NICOLA BENEDETTI Nicola Benedetti is one of the most sought-after violinists of her generation. Her ability to captivate audiences and her wide appeal as an advocate for classical music has made her one of the most influential artists of today. In 2021/22, Benedetti opens the Barbican Centre’s season and collaborates with ensembles including the London Symphony Orchestra, Los Angeles Philharmonic, Netherlands Radio Philharmonic Orchestra and Cincinnati Symphony Orchestra. In April 2021 she gave the world premiere of Mark Simpson’s Violin Concerto with the London Symphony Orchestra and Gianandrea Noseda, receiving critical acclaim.

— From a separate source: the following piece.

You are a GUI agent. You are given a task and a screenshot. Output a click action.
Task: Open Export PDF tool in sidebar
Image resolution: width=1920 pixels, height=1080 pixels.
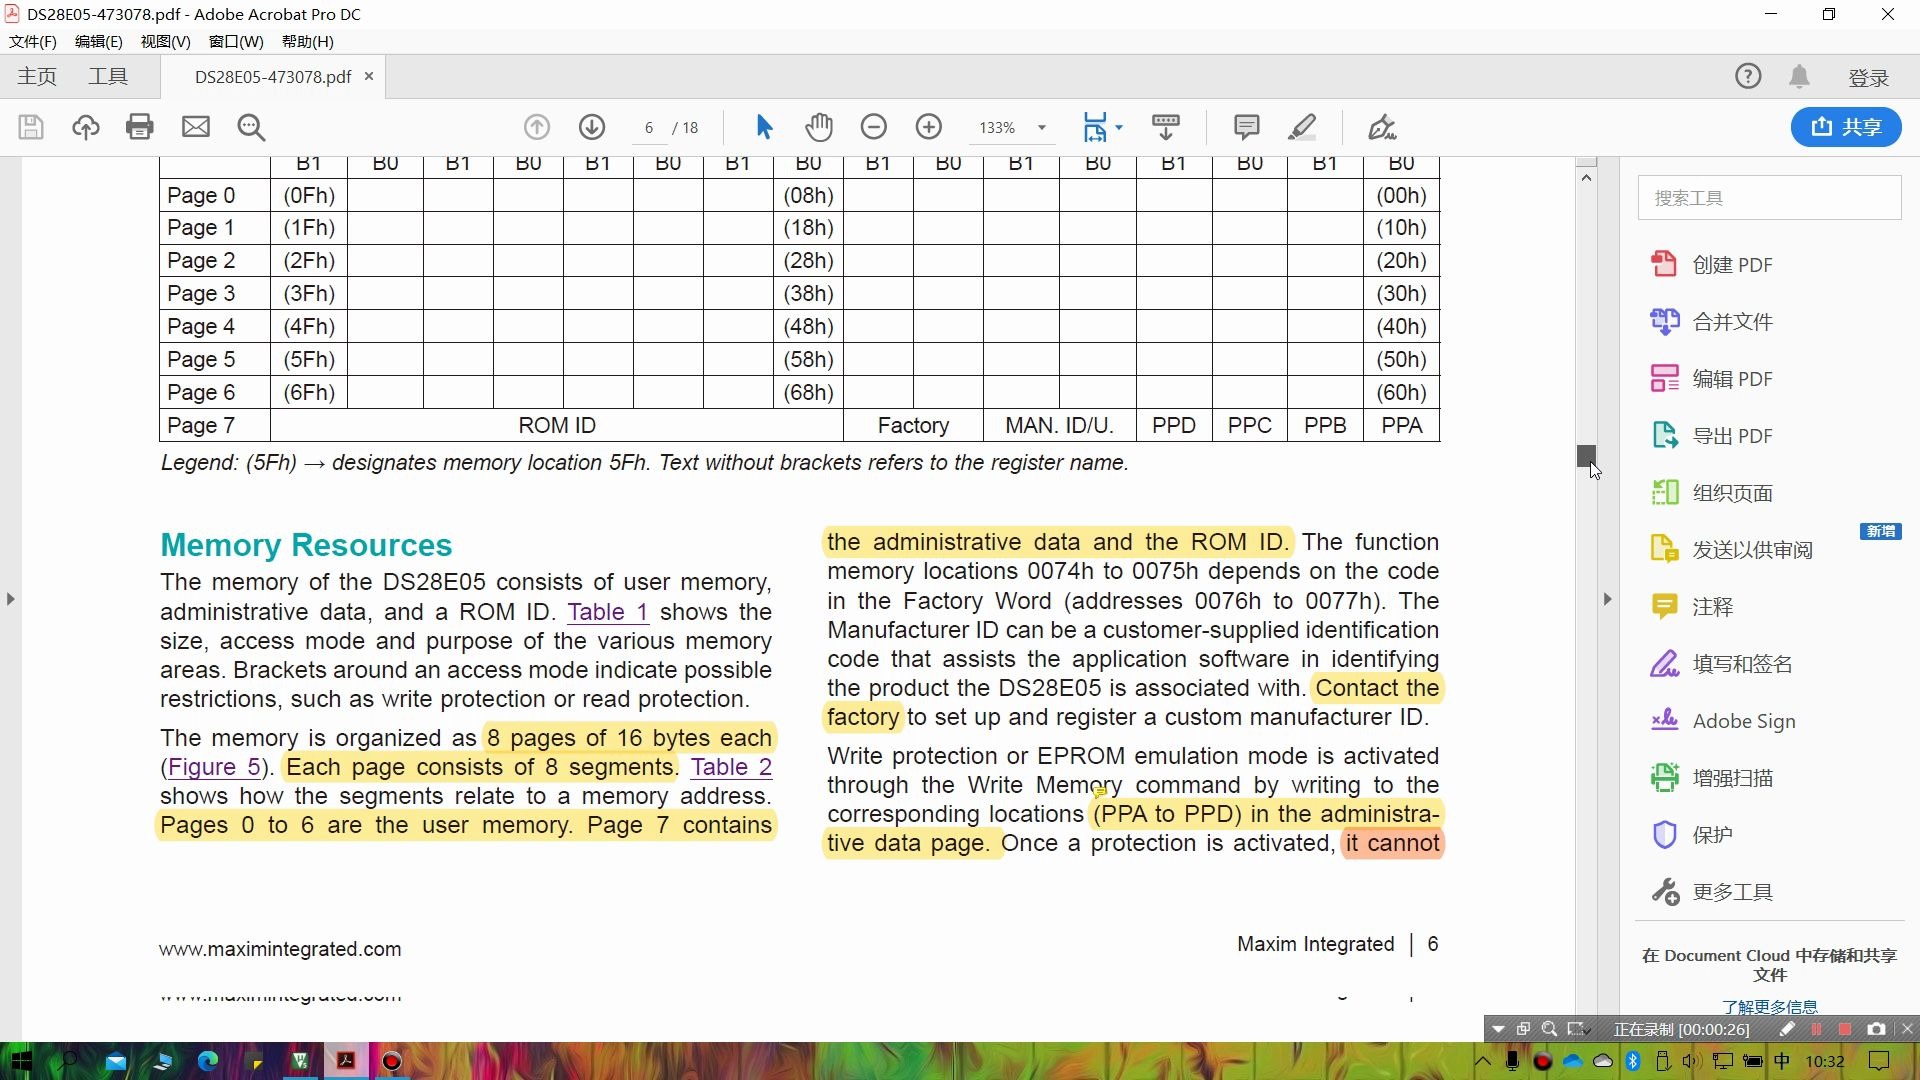[1731, 436]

Other season highlights include a European tour with cellist Leonard Elschenbroich and pianist Alexei Grynyuk, artists with whom she has been performing in a trio since 2008, and tours to Spain with the Philharmonia Orchestra and Asia with the London Philharmonic Orchestra. Winner of the Grammy award for best classical instrumental solo in 2020, as well as best female artist at both 2012 and 2013 Classical BRIT Awards,


Benedetti records exclusively for Decca (Universal Music). Her latest recording of Elgar’s Violin Concerto entered at No 1 in the UK’s Official Classical Album Chart. Other recent recordings include her Grammy award-winning album of music written especially for her by jazz musician Wynton Marsalis: Violin Concerto in D and Fiddle Dance Suite for Solo Violin. Benedetti was appointed a CBE in 2019 and awarded the Queen’s Medal for Music in 2017 and an MBE in 2013. In addition, she holds the positions of Vice President (National Children’s Orchestras), Big Sister (Sistema Scotland) and Patron (National Youth Orchestras of Scotland’s Junior Orchestra, Music in Secondary Schools Trust and Junior Conservatoire at the Royal Conservatoire of Scotland). Bendetti plays the ‘Gariel’ Stradivari violin of 1717, courtesy of Jonathan Moulds.